Trusting The Forecast

Yesterday I was in deepest, darkest Cheshire carrying out the penultimate visit to my wintering bird survey site. When I got up at 4:45 am it was windy and wet here in coastal Lancashire, so I decided to check the forecast for my survey site in Cheshire, and the weather people said it would be clear with a moderate breeze! Now, I've done this before when the weather has been rubbish at home, but it has been good for my survey site, and I have set off and low and behold it has been rubbish at my survey site too! However, for some reason I decided to trust the forecast and I headed off to my site and I was greeted with just 1 okta cloud cover, with a 10 - 15 mph SW wind. So the forecast was spot on!

It was indeed a glorious morning, and it was made all the more glorious by the three singing Skylarks I encountered, and the flock of five Buzzards thermalling in the warm morning air. Definite proof of how good the weather was. On the subject of raptors I had a male Peregrine head purposefully south, and it was escorted off the premises by a pair of Lapwings.

The Lapwings were displaying in one of the four fields of maize stubbles that I survey at this site, and one or two other species were making use of the stubble as well. I had a flock of 42 Linnets that were in a particularly weedy stubble, and I think this has been the secret, as they were in a different maize stubble earlier in the winter that too was a tad weedy. I don't normally associate maize stubble as being particularly good for anything, but there was obviously some feed value in these.

 Fourteen of the 42 Linnets

Another stubble held a flock of 47 Meadow Pipits and 23 Pied Wagtails, so I had something to count! I've mentioned the Snipe that roost in this particularly large field with maize stubble before, I know, and this morning I put up 36 birds as I walked across.

Fieldfares and Redwings were also a feature of the morning and I had 92 and 33 of each respectively. A male Reed Bunting, a male Yellowhammer and a Tree Sparrow flew the farmland bird flag, but that was about it.

 Redwing

Over on the right you will see that I have updated the ringing totals for Fylde Ringing Group up until the end of February. All the hard work has been carried out by Phil and Andy.

In February seven new species were added to the totals for the year and these were Siskin, Skylark, Coal Tit, Dunnock, Lesser Redpoll, Goldcrest and Wren.
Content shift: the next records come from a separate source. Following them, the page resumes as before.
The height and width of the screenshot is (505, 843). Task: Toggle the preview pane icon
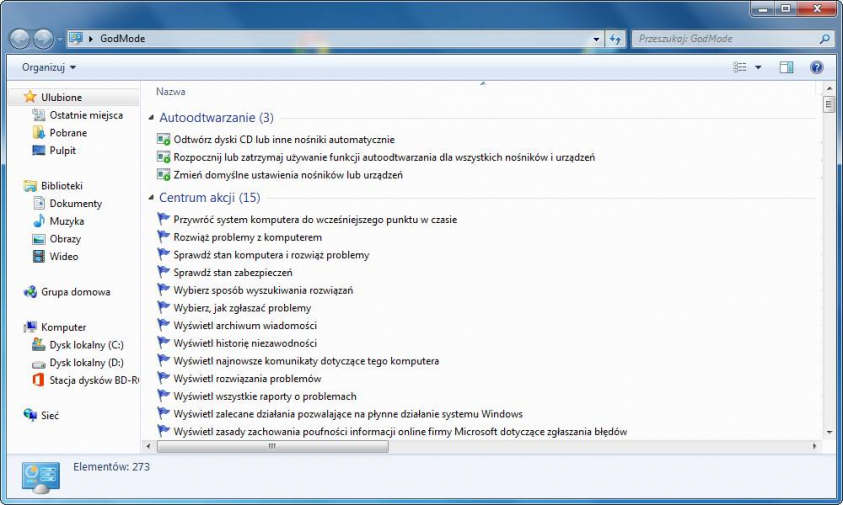click(786, 67)
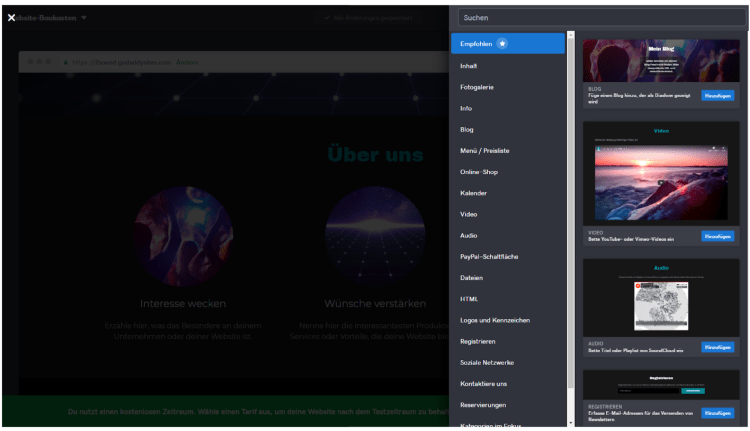Add the Audio section with Hinzufügen
This screenshot has width=750, height=431.
pos(717,347)
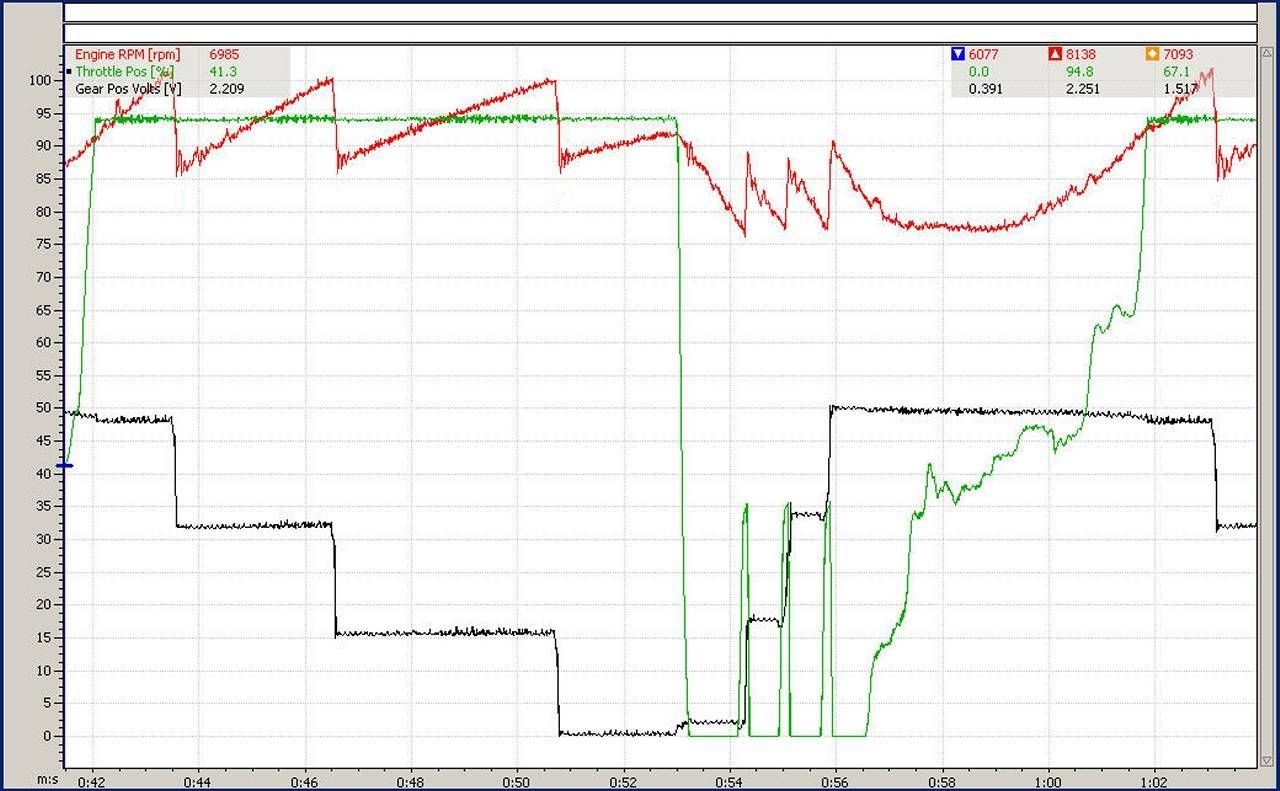Click the topmost empty white bar
The image size is (1280, 791).
tap(660, 12)
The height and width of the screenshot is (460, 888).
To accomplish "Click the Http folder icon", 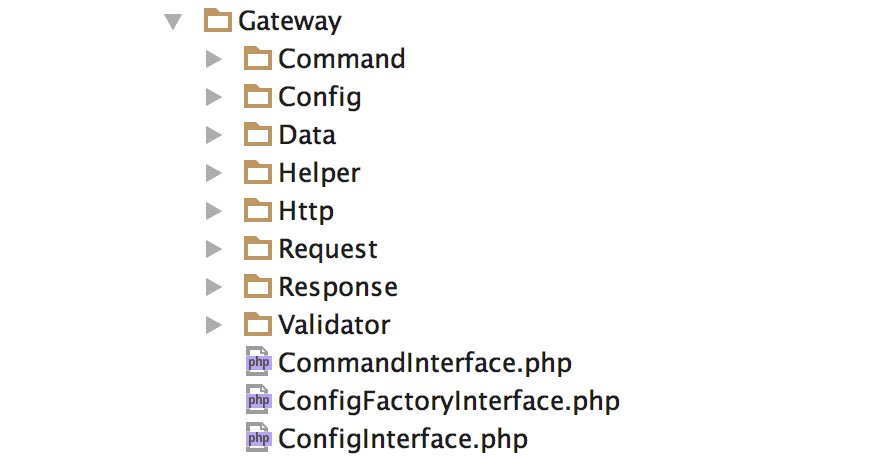I will tap(258, 210).
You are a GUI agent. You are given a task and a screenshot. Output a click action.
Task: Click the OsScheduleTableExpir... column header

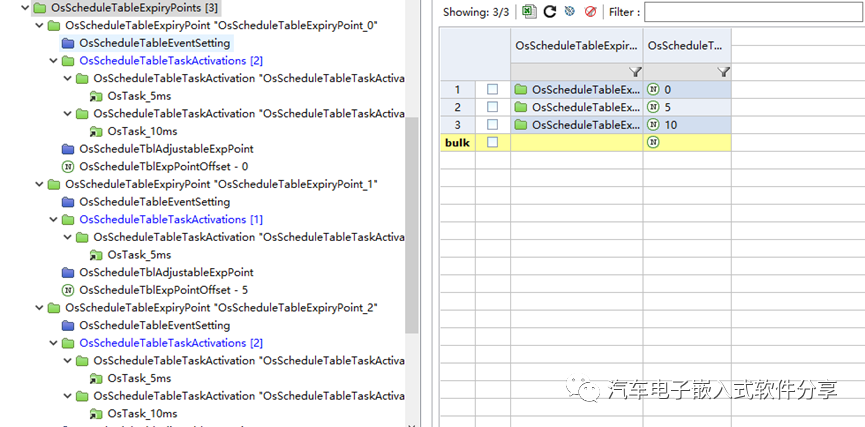[576, 45]

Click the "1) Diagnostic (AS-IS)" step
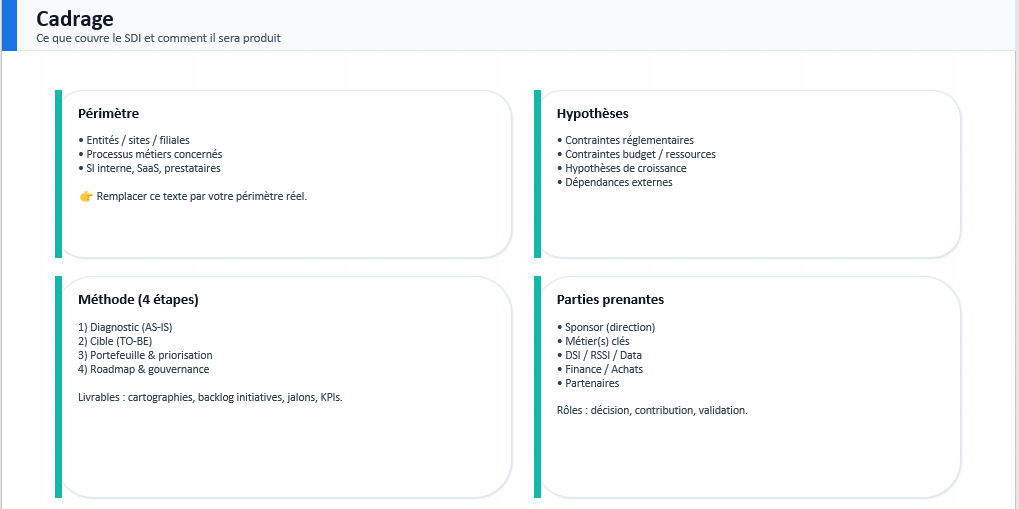coord(132,327)
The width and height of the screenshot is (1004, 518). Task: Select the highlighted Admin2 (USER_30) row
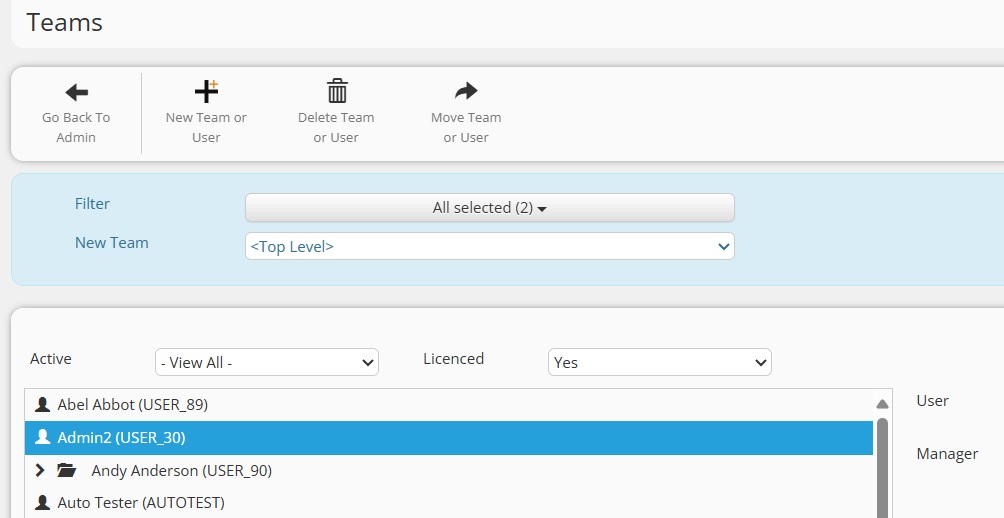(x=449, y=437)
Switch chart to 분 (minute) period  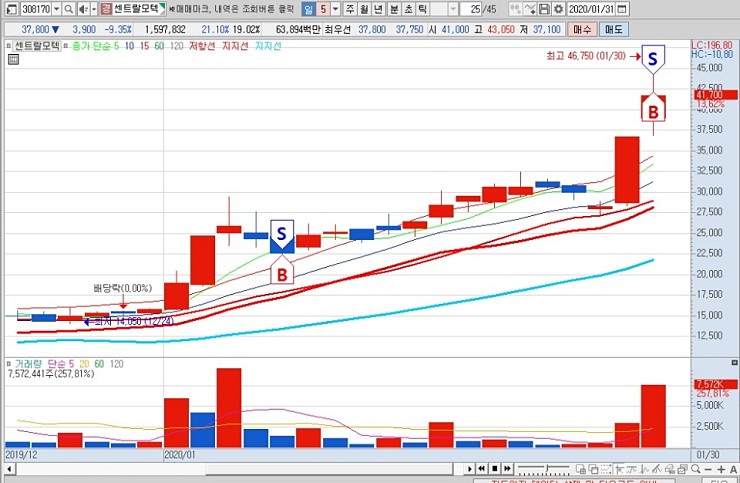[393, 8]
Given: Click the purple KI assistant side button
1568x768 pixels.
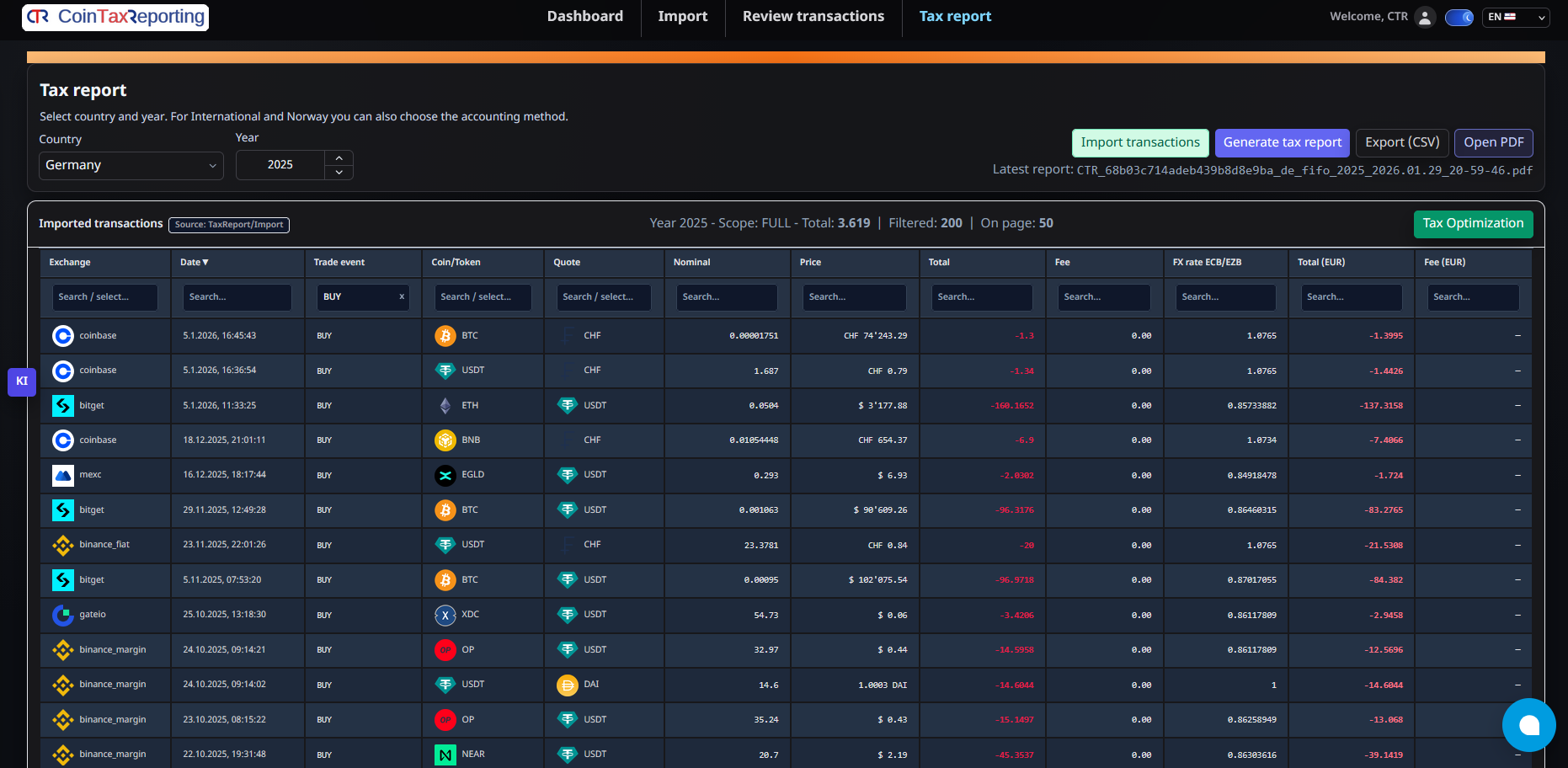Looking at the screenshot, I should [x=22, y=381].
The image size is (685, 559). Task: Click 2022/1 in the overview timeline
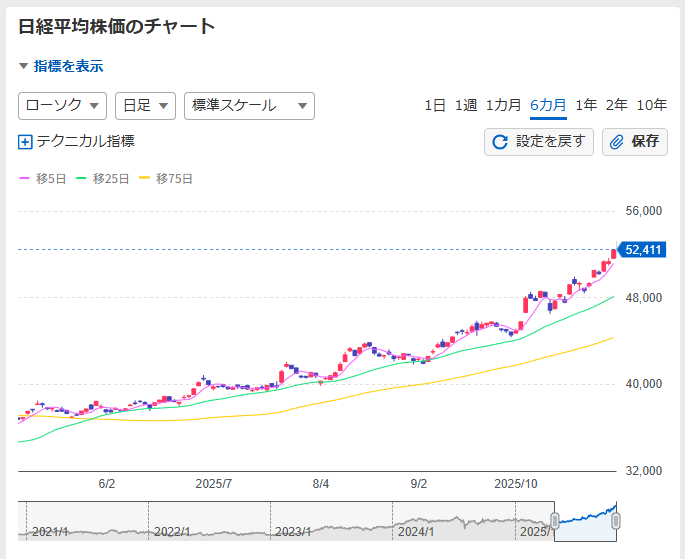[x=173, y=531]
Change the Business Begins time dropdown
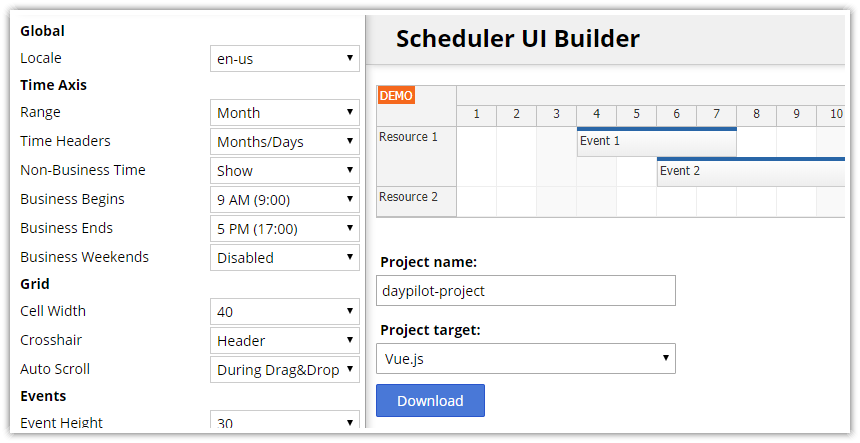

Below you will find the top two species ringed for the month and the top five 'movers and shakers' for teh year.

Top two Ringed in February

1. Linnet - 34
2. Goldfinch - 28

Top Five Movers and Shakers For the Year

1. Linnet - 67 (same position)
2. Goldfinch - 53 (same position)
3. Blue Tit - 20 (same position)
4. Great Tit - 12 (same position)
5. Chaffinch - 11 (same position)

It's looking fairly unsettled for the remainder of the week, and Friday is looking like the only morning I'll be able to get out at the moment. I'll keep you posted as always.